* [PASSAGE TO READ]
There are a few pointers on the drawbacks in the following post:

That should answer your questions. I think it's fair enough to say that in my experience, the majority of companies which have implemented this have increased complexity and reduced security over a standard build. Some have made it work well as they have put appropriate controls in place.

Former Member
0 Kudos

Hi there,

that was fast, amazing. Thanks a lot and my appologies for not finding the other thread from the beginning. I can see drawbacks, nevertheless it is still temptating due to the fact that derivation for over 30 countries will produce a huge number of roles. Not from the system performance point of view, just to handle this amount will be painful.

Given the assumtion that it is not a good idea to use "Org Value Roles", are you deriving on on composite or on single level?

Kind regards,

Richard

0 Kudos

I was not even aware that it is possible to derive at composite role level.

We make limited us of derived roles, and only in cases where there is certainty that the process is the same accross the orgs and will remain so. Even with that, it still does not work exactly for all fields and all scenarios over time.

Cheers,

Julius

0 Kudos

> Hi there,

>

> that was fast, amazing. Thanks a lot and my appologies for not finding the other thread from the beginning. I can see drawbacks, nevertheless it is still temptating due to the fact that derivation for over 30 countries will produce a huge number of roles. Not from the system performance point of view, just to handle this amount will be painful.

* [WHAT YOU WILL DO]
**a.** From the forum thread on derived roles, output the part that opens with the words containing "That should answer" and closes with "on single level?".
**b.** In the forum thread on derived roles, in which cases does Julius say his side uses derived roles?
**c.** Write the next part of the forum thread on derived roles, picking up after its final sentence.

* [DATA]
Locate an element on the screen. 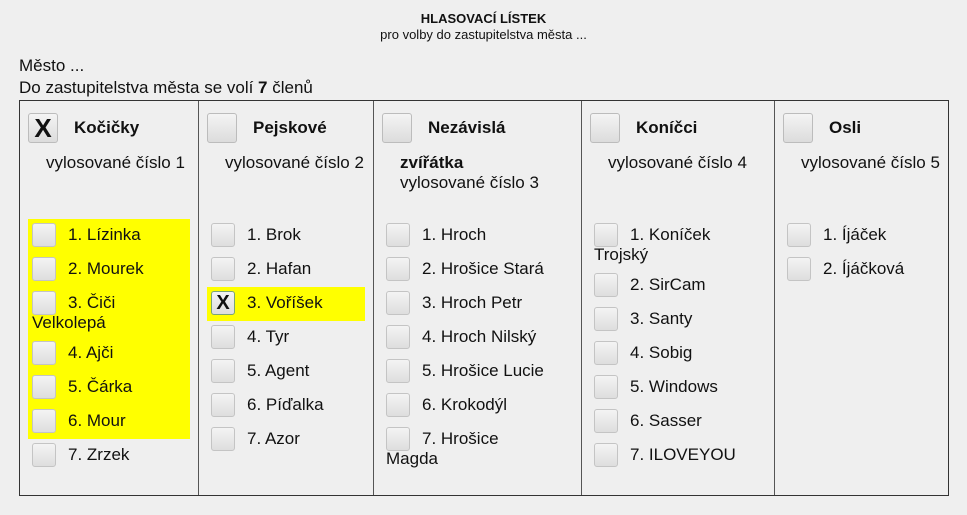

* [RESPONSES IN ORDER]
**a.**
That should answer your questions. I think it's fair enough to say that in my experience, the majority of companies which have implemented this have increased complexity and reduced security over a standard build. Some have made it work well as they have put appropriate controls in place.

Former Member
0 Kudos

Hi there,

that was fast, amazing. Thanks a lot and my appologies for not finding the other thread from the beginning. I can see drawbacks, nevertheless it is still temptating due to the fact that derivation for over 30 countries will produce a huge number of roles. Not from the system performance point of view, just to handle this amount will be painful.

Given the assumtion that it is not a good idea to use "Org Value Roles", are you deriving on on composite or on single level?

**b.** Only where there is certainty that the process is the same across the orgs and will remain so.

**c.**
>

> Given the assumtion that it is not a good idea to use "Org Value Roles", are you deriving on on composite or on single level?

>

> Kind regards,

>

> Richard

Hi Richard,

It is a very tempting approach, but completely wrecks the standard auth concept and unless you are 100% tight on controlling it, can get very messy.

A good way of looking at it is that you have 2 roles - one contains transactions & the other one a big bucket of authorisations which support those transactions. That bucket invariably contains more authorisations than the transactions require. Given that it is at the authorisation object level that the important security is provided, this method has it's drawbacks........

If you have organisational complexity then you should look elsewhere to simplify.

By consolidating your roles (e.g. if we take a risk based design approach, typically around 80% of an accountants role will be the same anywhere in the business) and building at a higher level, you need to create fewer variants (which you might be able to use derived roles for).

Put the effort in the design stage and it will pay dividends later on down the line.

Building at a higher level than task also forces the business to look at roles and responsibilities and to standardise as much as possible.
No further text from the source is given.